Força-tarefa liberta sete trabalhadores em condições análogas a escravo em São José do Jacuípe

Uma força-tarefa realizada pelo Ministério do Trabalho e Emprego, Ministério Público do Trabalho, Ministério Público Federal, Polícia Federal e a Polícia Rodoviária Federal, na segunda-feira (15), identificou sete trabalhadores em condições análogas à escravidão no município de São José do Jacuípe, no norte da Bahia. Os trabalhadores prestavam serviço de montaria e montagem de estruturas sem a formalização do contrato de trabalho, pagamento da remuneração devida, além de serem submetidos a condições degradantes de trabalho. Entre os resgatados estava um adolescente de 16 anos.

Durante a inspeção, foram constatadas péssimas condições de trabalho e alojamento, como a falta do fornecimento de Equipamento de Proteção Individual (EPI), instalações sanitárias adequadas e água potável. Um dos trabalhadores dormia sob o palco da arena de apresentações e, outros dois, em boleias de caminhões. Os demais viviam em locais com instalações precárias, não higiênicas, sem ventilação adequada, não dispondo de camas ou armários. O local era inadequado para consumo de refeições, que se resumiam a porções de cuscuz e café.

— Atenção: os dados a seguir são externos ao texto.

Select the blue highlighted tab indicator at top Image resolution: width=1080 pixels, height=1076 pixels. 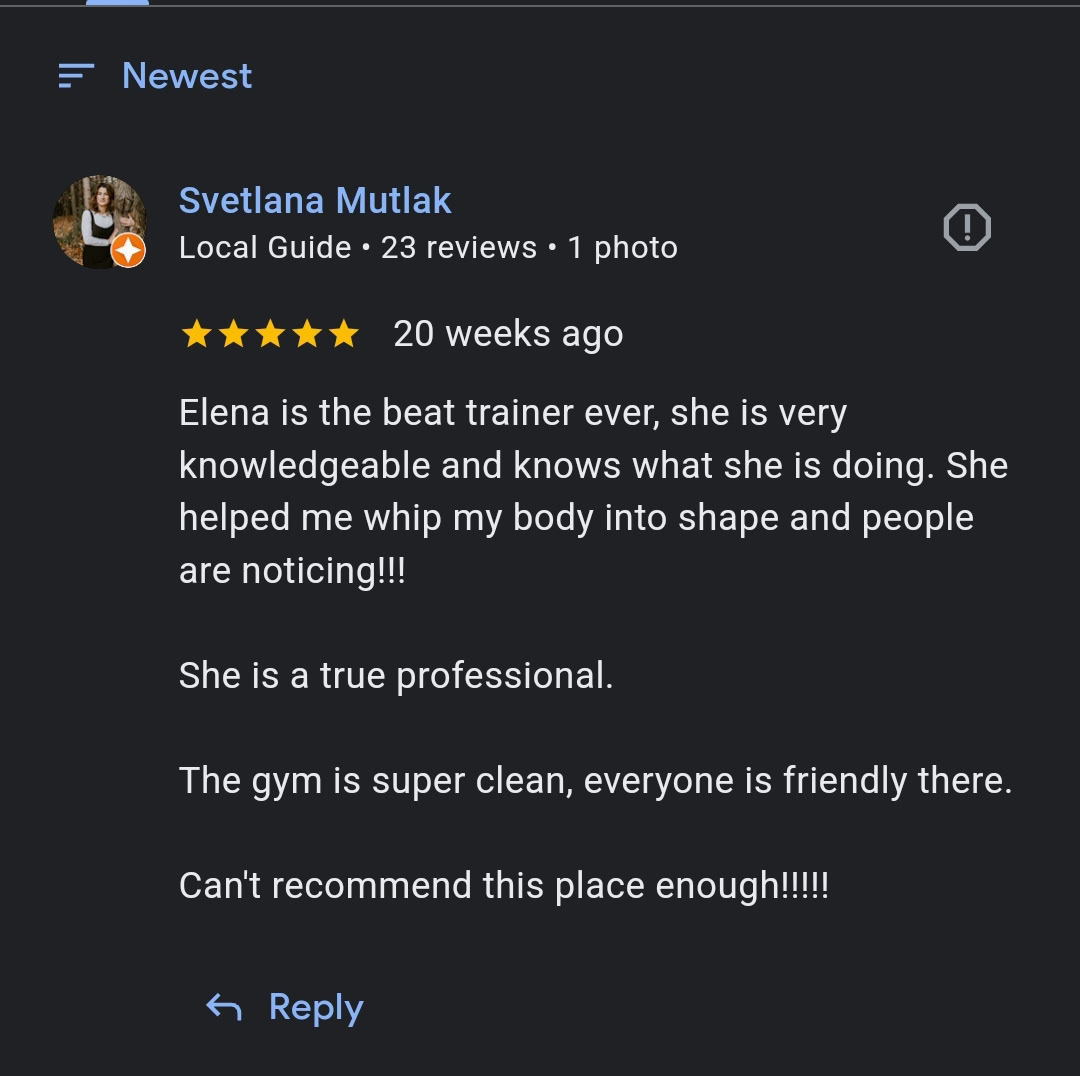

Em depoimento, os trabalhadores relataram a existência de vigilância armada e a ocorrência de casos de agressão física e acidentes de trabalho. Afirmaram também que, mesmo machucados, eram coagidos, mediante violência e grave ameaça, a realizar a montaria.

Os trabalhadores foram encaminhados para um abrigo em local sigiloso e o empregador foi notificado para realizar o pagamento dos salários em atraso e das verbas rescisórias, e providenciar o retorno dos mesmos às localidades de origem até quinta-feira (18).